75-year-old grandmother and her granddaughter graduate college together

Author: Caitlin O'Kane, CBS News
Pat and Melody started school together and graduated side by side. (Photo courtesy of Pat Ormond via CBS News)

Many graduation ceremonies look different in the time of COVID-19. But for Melody Ormond, it looked different because of the classmate who graduated alongside her: Her grandmother, 75-year-old Pat Ormond.

They both went to the University of Tennessee at Chattanooga — and graduated together.

Pat told CBS News she had gone to college before, but only had a few credits under her belt. In 2017 she found herself retired and admittedly bored. That’s when Melody suggested she enroll in school.

“She’s always loved learning. I just thought, come to college with me!” Melody told CBS News. The now-22-year-old was transferring to the University of Tennessee as a sophomore and since Pat had some credits, too, they would be entering at the same level.

“I was like, ‘Okay, we’ll graduate at the same time, that’s perfect,'” Melody said. It took a bit more convincing to get Pat on board.

“Part of how I convinced her was I told her that as the matriarch, she had the responsibility to stay inspiring to us, to all us other women in the family,” the granddaughter said.

After Pat realized it was affordable, she decided to enroll.

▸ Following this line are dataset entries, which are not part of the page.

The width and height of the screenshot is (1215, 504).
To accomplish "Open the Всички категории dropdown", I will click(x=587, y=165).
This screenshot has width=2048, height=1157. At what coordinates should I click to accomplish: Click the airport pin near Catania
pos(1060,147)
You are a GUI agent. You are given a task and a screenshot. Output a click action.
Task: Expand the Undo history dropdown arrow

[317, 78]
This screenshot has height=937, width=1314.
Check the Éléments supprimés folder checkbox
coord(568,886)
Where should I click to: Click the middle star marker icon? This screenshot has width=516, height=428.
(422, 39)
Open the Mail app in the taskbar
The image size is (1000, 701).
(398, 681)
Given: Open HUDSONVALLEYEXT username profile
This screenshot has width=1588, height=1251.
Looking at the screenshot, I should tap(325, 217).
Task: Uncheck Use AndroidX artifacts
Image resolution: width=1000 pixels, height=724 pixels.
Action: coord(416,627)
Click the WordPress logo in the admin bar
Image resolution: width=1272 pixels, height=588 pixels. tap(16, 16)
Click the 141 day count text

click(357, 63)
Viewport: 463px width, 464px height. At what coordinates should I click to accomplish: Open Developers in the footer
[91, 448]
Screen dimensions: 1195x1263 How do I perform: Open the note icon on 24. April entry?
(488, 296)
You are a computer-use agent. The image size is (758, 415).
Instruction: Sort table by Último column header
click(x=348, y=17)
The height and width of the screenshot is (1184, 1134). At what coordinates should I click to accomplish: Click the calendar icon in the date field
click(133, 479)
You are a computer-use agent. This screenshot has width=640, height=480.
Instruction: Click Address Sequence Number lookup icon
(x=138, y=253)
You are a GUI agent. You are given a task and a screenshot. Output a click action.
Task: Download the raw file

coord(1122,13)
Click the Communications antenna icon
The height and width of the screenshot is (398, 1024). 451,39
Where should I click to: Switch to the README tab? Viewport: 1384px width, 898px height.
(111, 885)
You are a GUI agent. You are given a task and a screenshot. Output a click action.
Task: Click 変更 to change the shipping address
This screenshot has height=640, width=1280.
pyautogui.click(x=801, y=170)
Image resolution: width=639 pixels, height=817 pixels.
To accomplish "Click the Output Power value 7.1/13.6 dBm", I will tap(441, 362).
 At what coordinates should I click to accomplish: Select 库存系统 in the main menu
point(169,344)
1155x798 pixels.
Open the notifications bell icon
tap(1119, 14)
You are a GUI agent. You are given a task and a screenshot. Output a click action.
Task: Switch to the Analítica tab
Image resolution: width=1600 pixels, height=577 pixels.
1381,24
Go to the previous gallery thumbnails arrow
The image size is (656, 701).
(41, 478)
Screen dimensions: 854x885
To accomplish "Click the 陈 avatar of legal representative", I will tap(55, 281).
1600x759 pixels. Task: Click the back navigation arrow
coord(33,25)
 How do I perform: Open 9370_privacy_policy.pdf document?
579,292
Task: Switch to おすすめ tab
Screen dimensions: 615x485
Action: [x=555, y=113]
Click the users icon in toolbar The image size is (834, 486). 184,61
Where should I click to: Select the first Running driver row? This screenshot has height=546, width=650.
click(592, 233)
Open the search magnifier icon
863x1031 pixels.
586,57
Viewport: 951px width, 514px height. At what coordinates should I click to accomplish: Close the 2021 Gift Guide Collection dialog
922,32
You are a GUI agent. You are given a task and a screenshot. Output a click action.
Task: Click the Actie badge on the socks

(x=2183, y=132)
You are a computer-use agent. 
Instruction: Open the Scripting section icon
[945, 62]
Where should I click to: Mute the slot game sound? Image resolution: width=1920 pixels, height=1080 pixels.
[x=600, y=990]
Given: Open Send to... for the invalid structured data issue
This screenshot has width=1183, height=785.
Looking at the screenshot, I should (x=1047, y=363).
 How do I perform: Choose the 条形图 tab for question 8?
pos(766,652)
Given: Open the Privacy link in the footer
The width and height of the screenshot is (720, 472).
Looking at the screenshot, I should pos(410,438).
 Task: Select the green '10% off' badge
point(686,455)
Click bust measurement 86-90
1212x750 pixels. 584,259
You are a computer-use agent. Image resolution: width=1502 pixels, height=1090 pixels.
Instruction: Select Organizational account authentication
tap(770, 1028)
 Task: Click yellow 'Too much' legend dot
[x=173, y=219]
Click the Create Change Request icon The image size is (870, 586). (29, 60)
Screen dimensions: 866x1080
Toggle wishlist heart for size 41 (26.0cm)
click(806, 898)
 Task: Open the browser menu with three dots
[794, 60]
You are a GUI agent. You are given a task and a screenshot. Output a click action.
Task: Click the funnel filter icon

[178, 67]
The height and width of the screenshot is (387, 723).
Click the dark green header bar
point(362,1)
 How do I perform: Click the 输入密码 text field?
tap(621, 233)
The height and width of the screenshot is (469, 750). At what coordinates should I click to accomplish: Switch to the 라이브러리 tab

She always had an interest in archeology, so she chose to be an anthropology major.

Melody was a psychology major, so the two didn’t run into each other much on campus. Pat, however, made friends of her own – both young and old.

“Anywhere from the freshmen coming right out of high school and asking me, ‘Why are you going to school?’ to the older students that were auditing,” she said. “Of course, I tried to emphasize to them, ‘You have a chance to get an education right now.'”

Pat said as an anthropology major, she went on many field trips, during which her fellow students would help her get around.

Melody said she talked about her grandmother on campus every chance she got. “I always knew that I would go to college, always hoped I’d graduate. But I never expected Nana to be there with me,” she said.

Of course, many of the students were interested in Pat’s educational journey. They would ask me, ‘Well, do you think my mother could go back to college?’ I’d say, ‘Well, you know, if she can afford it, there’s no reason for her not to.'”

The grandmother said there were several older people on campus. That’s because for students 65 and older, the University of Tennessee only charges $70 a semester. For Pat, who said she always focused on putting her kids and grandkids first, that was a game-changer.

After working hard for more than three years, Pat and Melody graduated. The school held a socially-distanced graduation ceremony outside last month, and guests were not allowed in person. Fortunately for Pat and Melody, they each had a family member there to celebrate – each other.

In graduation and in life, the grandmother and granddaughter are side-by-side. Pat said she couldn’t have done it without Melody. “She gave me the push when I needed it,” she said.